Efficient binary operators is a classical usecase.

// example-002-003-moveop.cpp
#include "num.hpp"

// Operators +,* exist for type num, we use ours for the sake of
// illustration.

num plus(const num& a, const num& b)  {fun_scope; return {"res", (int)a + (int)b};}

num add(const num&  a, const num&  b) {fun_scope; return {"res", (int)a + (int)b};}
num add(      num&& a, const num&  b) {fun_scope; num res = std::move(a); res += b; return res;}
num add(const num&  a,       num&& b) {fun_scope; num res = std::move(b); res += a; return res;}
num add(      num&& a,       num&& b) {fun_scope; num res = std::move(a); res += b; return res;}


int main(int argc, char* argv[]) {
  {
    scope("Plus");
    num a {"a",    1};
    num b {"b",   10};
    num c {"c",  100};
    num d {"d", 1000};
    num res = plus(a, plus(b, plus(c, d)));
  }
  {
    scope("Add");
    num a {"a",    1};
    num b {"b",   10};
    num c {"c",  100};
    num d {"d", 1000};
    num res = add(a, add(b, add(c, d)));
  }

  return 0;
}

Building memory in the text ?!?!

The text contains constant values (as 3 is the code i = i + 3). It can be done for any type, using contructors.

// example-003-001-text.cpp
#include "num.hpp"
#include <iostream>

int main(int argc, char* argv[]) {
  {
    scope("arguments in the text");
    auto c = num("zero", 0) * num() + num("one", 1); // auto is guessed as type num....
    ___;
    std::cout << scope_indent << "c = " << c << std::endl;
  }
  {
    scope("copy constructors from text values");
    num a = num("a", 10); // useless, since ...
    num b = {"a", 10};    // ... does the same.

    // But with auto, you can have this.
    auto c = num("c", 10); // nota : direct copy here, not a move construction.
    auto d = c;
  }
  {
    scope("The compiler is clever");
    auto a = num(num(num(num(num(num(num(num("c", 10))))))));
  }

  return 0;
}

Building memory in the heap (using new)

There is no garbage collector in C++. Rather use smart pointers rather than the basic pointers introduced here.

// example-004-001-new.cpp
#include "num.hpp"

int main(int argc, char* argv[]) {
  num* a_ptr = new num("a", 10);
  auto b_ptr = new num(*a_ptr);  // copy...

What to work on: Output, word for word, the part of the C++ code page above starting with "#include <iostream>" and going on through "does the same.".

Data shown:
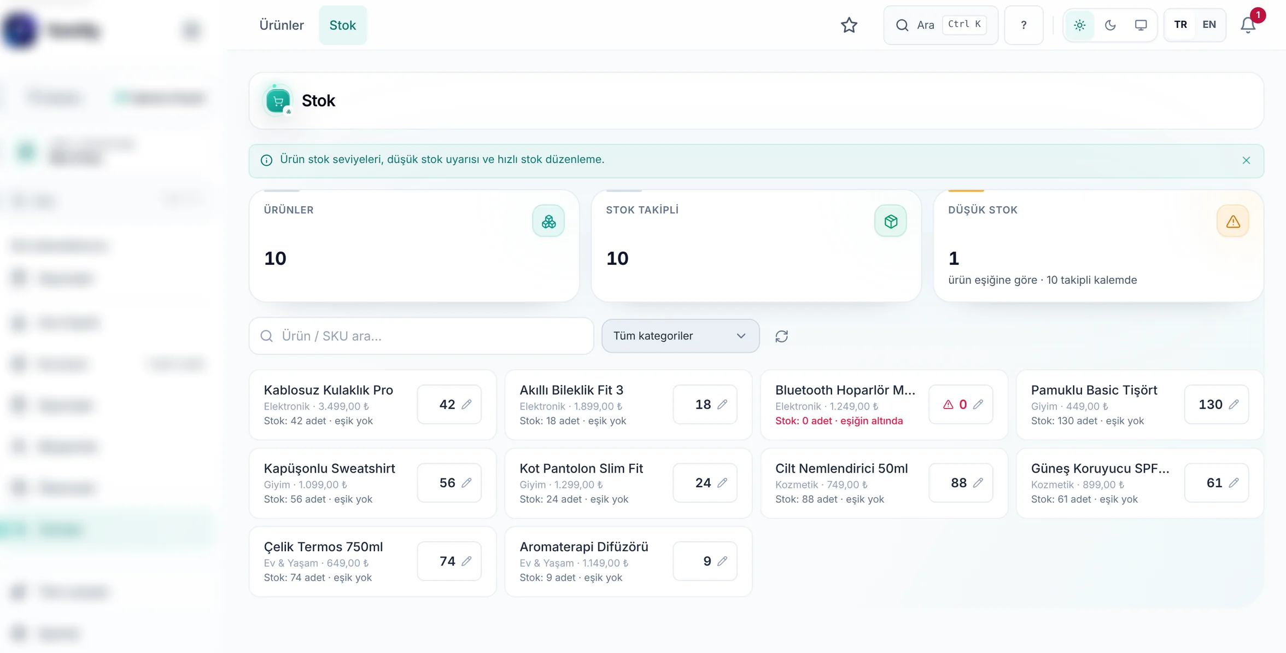This screenshot has height=653, width=1286.
Task: Refresh stock list with reload icon
Action: [x=781, y=336]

Correct answer:
#include <iostream>

int main(int argc, char* argv[]) {
  {
    scope("arguments in the text");
    auto c = num("zero", 0) * num() + num("one", 1); // auto is guessed as type num....
    ___;
    std::cout << scope_indent << "c = " << c << std::endl;
  }
  {
    scope("copy constructors from text values");
    num a = num("a", 10); // useless, since ...
    num b = {"a", 10};    // ... does the same.